Nature Resumes Torturing Western U.S. With Rough, Record-Breaking Heat
A slow motion disaster will continue playing out in the western United States this weekend as the same weather pattern that kept the west dangerously hot and dry this past winter is back to roast it over an open fire beginning this weekend. Some locations will see highs in the 100s through the middle of next week.
The worst of the heat will go down in the valleys of the Intermountain West, with cities like Boise, Spokane, and Salt Lake City getting ready to see several days with high temperatures at and often well above 100°F during the worst of it. Here’s a signature Terrible Graphic From The Vane showing forecast highs from the National Weather Service over the next six days:
The highs in Boise and Spokane on Saturday and Sunday, as well as the highs in Kennewick on Friday, Saturday, and Sunday, all break daily high temperature records at each of the city’s airports. Records go back to 1940 in Boise, 1945 in Kennewick, and 1881 (!) in Spokane.
Some good news is that this will be a relatively dry heat. Dew points outside of desert areas will hover in the 40s and 50s for the duration of the heat wave. It’s not going to be skin-cracking dry, but the humidity isn’t going to be too much of an issue. Lower dew points makes the heat more tolerable—sweat evaporates from your skin more efficiently, allowing you to cool down easier than you would on an equally hot but muggy day in Orlando. The heat will be dangerous if you’re outside for too long without shade or plenty of water, sure, but it’s not going to be that stifling, choking heat you’d experience in the southeast.
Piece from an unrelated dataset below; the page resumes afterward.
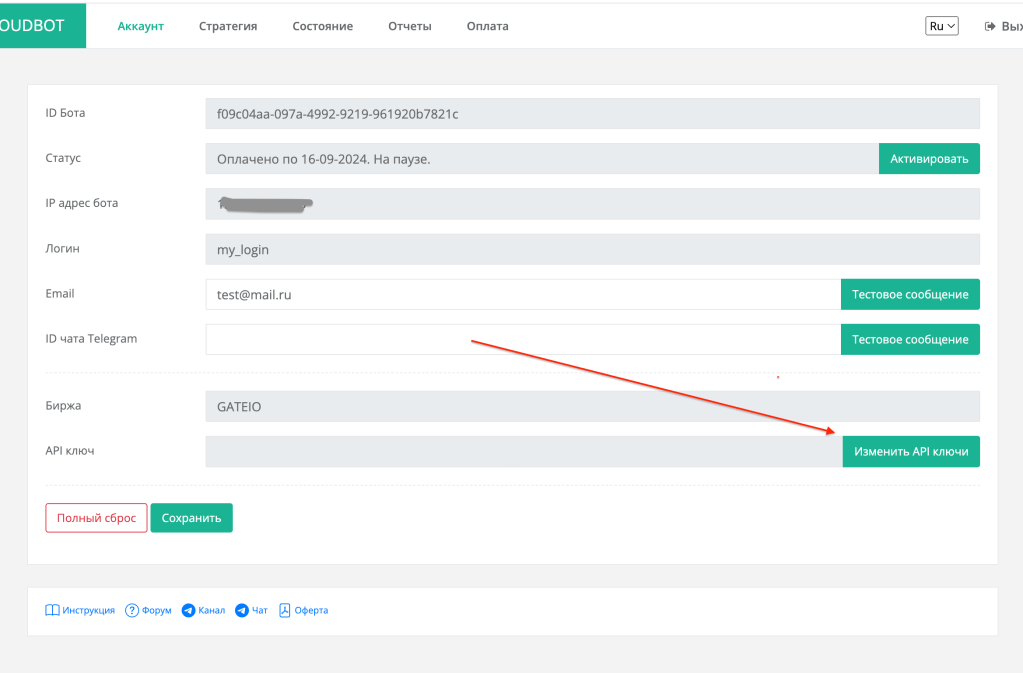Click the question mark Форум icon
This screenshot has width=1023, height=673.
point(132,610)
While lower moisture is comfortable to us humans, it’s not always good news for our surroundings. Heat waves bring about the risk for wildfires, especially since much of the west is mired in such a deep drought. These elevated dew points will hopefully—hopefully—help stave off any widespread fire issues.
Low humidity, high heat, gusty winds, and parched land can set the stage for nasty wildfires, which has been something that we’ve been warning residents would happen for months, now. Numerous fires are already burning across the western United States and Canada, and the heat wave won’t help conditions.
The Storm Prediction Center—which also issues fire weather outlooks—doesn’t expect sufficiently low humidity levels to coincide with gusty winds in this region through the beginning of next week, which means that fire weather conditions aren’t favorable for the land to combust like the head of a match. Some fires are still possible, especially in areas that see thunderstorms, so if you live in a vulnerable area, keep an eye out in case you have to get out of Dodge in a hurry.
We’re still witnessing a slow motion disaster in that hot, mostly calm weather prevents the region from seeing any meaningful precipitation, which will only serve to worsen the drought and lead to the potential for more explosive wildfires as we head deeper into the summer.
Our upcoming pattern is a throwback to last winter, where we had a stubborn jet stream that produced an enormous ridge over the western half of North America while keeping the eastern half of the continent under the influence of a series of troughs. This pattern was responsible for both the West Coast staying extremely warm and dry for the duration of the season, while areas east of the Rockies saw one blast of bitterly cold weather after another, followed by the occasional foot or two of snow (or just a li’l bit more in Boston’s case).
The seed that will sprout the heat wave is already in place over the Pacific Northwest, and it will grow into a monster ridge/trough pattern over North America that looks like something you’d see in a meteorology textbook. Here’s a snapshot of the ridge/trough at the 500 millibar level (about 18,000 feet, give or take a few thousand) for this Sunday, according to the GFS model.
That large ridge over the western half of the continent isn’t the only player in the game. A trough in the east will allow the heat wave that’s baked the southeastern United States for the past two weeks to finally break. Today likely marks the end of the 12-day streak where the high temperature hit 97°F or warmer in Florence, South Carolina, falling three days shy of the city’s all-time excessive heat streak of 15 days set back in July 1993. Temperatures will cool off considerably the farther north you go—highs in the 60s in the Northeast sound good—but it mostly marks a return to seasonable ick rather than any sort of meaningful relief.
This pattern will likely stick around through the beginning of July, keeping the west abnormally warm and the east at or just slightly below normal (normal still being hot, of course).